Since the heat of the November 2024 election, and continuing into July, Trump has filed defamation lawsuits against “60 Minutes” broadcaster CBS News and The Wall Street Journal. He has also sued the Des Moines Register for publishing a poll just before the 2024 election that Trump alleges exaggerated support for Democratic candidate Kamala Harris and thus constituted election interference and fraud.

These are in addition to other lawsuits Trump filed against the news media during his first term and during his years out of office between 2021 and 2025.

At the heart of Trump’s complaints is a familiar refrain: The media is not only biased, but dishonest, corrupt and dangerous.

The president isn’t just upset about reporting on him that he thinks is unfair. He wants to redefine what counts as libel and make it easier for public officials to sue for damages. A libel suit is a civil tort claim seeking damages when a person believes something false has been printed or broadcast about them and so harmed their reputation.

Redefining libel in this way would require overturning the Supreme Court’s 1964 ruling in New York Times Co. v. Sullivan, one of the most important First Amendment legal rulings in American constitutional history

Trump made overturning Sullivan a talking point during his first campaign for president; his lawsuits now put that threat into action. And they raise the question: What happened in Sullivan, and why does it still matter?

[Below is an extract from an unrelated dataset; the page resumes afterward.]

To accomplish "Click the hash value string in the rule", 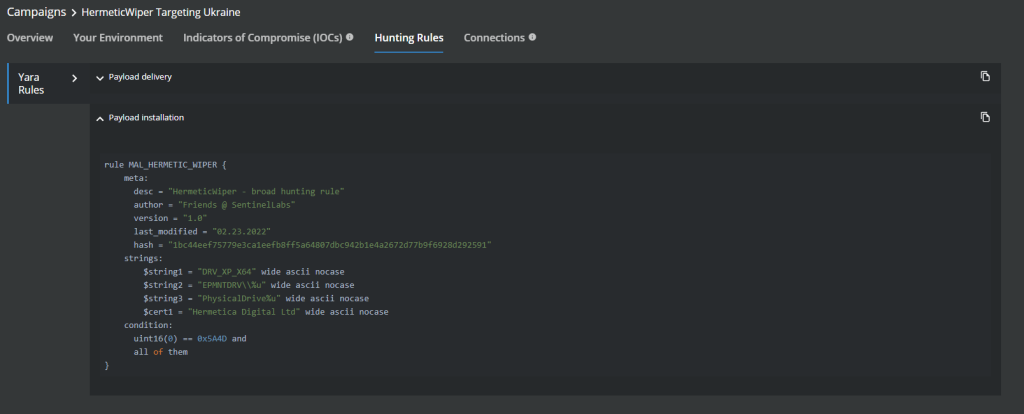I will pos(330,244).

President Donald Trump discusses U.S. libel laws on Jan. 10, 2018, calling them a ‘sham’ and a ‘disgrace’ during comments to reporters at the White House.

What Sullivan was about

As chair of a public policy institute devoted to strengthening deliberative democracy, I have written two books about the media and the presidency, and another about media ethics. My research traces how news institutions shape civic life and why healthy democracies rely on free expression.

In 1960, The New York Times published a full-page advertisement titled “Heed Their Rising Voices”. The ad, which included an appeal for readers to send money in support of Martin Luther King Jr. and the movement against Jim Crow, described brutal and unjust treatment of Black students and protesters in Montgomery, Alabama. It also emphasized episodes of police violence against peaceful demonstrations.

The ad was not entirely accurate in its description of the behavior of either protesters or the police.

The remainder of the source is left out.